My first escape pod vanished in midair when it hit an invisible zone wall.

So I didn't get any starting materials.

Sooooooo yeah, there's some issues.
 
Finished Bioshock Infinite. For some reason the ending got me more than the last couple times and I got teary-eyed.

I gotta say, though the original game is the masterpiece, Infinite has a hell of a narrative.

(Also vigors > plasmids. I love knocking guys off of Columbia, though each work in their context since the original is more suspense and Infinite is more an adventure.)
 
Finished Bioshock Infinite. For some reason the ending got me more than the last couple times and I got teary-eyed.

I gotta say, though the original game is the masterpiece, Infinite has a hell of a narrative.

(Also vigors > plasmids. I love knocking guys off of Columbia, though each work in their context since the original is more suspense and Infinite is more an adventure.)
Hey! Hey Zero Esc! That means you'll go on to Infinite's DLC story, right? Right, Zero Esc? Hello? Hey, where ya going?
 
Elizabeth: “I see all the doors, they’re open, and through one of them I see … him.”
Jack: “Hey there, folks.”
Ken Levine:


Fanfic bullshit. I was struggling to formulate my thoughts at the end of that clusterfuck when my wife took the words out of my mouth. "That was stupid." And really, that's all that needed to be said.

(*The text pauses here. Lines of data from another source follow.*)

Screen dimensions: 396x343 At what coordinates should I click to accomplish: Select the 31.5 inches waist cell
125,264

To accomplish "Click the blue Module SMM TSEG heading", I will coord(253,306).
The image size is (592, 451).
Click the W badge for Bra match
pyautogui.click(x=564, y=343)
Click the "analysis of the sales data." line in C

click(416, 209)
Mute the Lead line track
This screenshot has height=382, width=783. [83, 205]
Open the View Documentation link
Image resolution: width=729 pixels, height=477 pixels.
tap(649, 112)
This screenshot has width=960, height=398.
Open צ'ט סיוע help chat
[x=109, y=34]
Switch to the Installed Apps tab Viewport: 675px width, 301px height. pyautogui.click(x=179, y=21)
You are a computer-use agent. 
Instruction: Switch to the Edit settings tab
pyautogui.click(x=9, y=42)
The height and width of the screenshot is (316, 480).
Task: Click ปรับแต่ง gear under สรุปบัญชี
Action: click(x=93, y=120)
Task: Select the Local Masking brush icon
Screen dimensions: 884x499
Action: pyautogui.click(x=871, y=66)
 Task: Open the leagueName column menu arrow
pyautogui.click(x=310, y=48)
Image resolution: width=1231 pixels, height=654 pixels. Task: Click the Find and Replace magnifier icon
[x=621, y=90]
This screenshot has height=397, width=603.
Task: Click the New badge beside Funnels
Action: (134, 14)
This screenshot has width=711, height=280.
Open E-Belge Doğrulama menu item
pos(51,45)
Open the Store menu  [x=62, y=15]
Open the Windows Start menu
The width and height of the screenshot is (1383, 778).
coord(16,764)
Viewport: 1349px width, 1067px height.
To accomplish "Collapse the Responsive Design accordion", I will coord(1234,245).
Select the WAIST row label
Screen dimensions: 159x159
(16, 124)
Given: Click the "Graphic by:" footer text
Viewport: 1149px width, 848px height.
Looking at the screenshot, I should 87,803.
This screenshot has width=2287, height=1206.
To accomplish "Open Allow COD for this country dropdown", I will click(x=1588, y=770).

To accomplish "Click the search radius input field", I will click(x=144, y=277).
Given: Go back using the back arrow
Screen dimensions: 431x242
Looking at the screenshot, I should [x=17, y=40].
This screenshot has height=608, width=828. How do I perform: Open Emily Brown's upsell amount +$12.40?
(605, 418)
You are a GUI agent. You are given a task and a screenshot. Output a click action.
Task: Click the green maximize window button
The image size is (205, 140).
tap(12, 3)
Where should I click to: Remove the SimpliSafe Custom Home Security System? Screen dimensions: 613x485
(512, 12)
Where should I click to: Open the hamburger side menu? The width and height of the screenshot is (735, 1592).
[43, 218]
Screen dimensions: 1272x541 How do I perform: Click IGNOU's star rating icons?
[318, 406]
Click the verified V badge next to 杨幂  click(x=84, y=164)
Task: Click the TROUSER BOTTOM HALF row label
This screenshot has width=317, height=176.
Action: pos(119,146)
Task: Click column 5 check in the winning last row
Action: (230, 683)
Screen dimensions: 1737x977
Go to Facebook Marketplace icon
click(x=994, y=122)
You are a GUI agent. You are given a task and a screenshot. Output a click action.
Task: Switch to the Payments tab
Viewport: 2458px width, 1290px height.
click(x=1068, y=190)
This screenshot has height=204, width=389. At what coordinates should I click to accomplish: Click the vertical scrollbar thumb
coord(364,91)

From someone else's much longer post:

"They basically took one of the most interesting characters from Infinite; from the entire series really; and turned her and the other characters into a footnote. Bioshock Infinite said “there are infinite possibilities”, this DLC comes right back and says “no we were just kidding”. It was pure fan service made worse by the fact that it wasn’t needed at all.”





From another longer post:

"Even as it desperately tried to connect the worlds of Rapture and Columbia, Burial at Sea sucked the life and spirit out of both."





In a world where Bioshock 2 exists, Burial at Sea is still the worst thing in this franchise.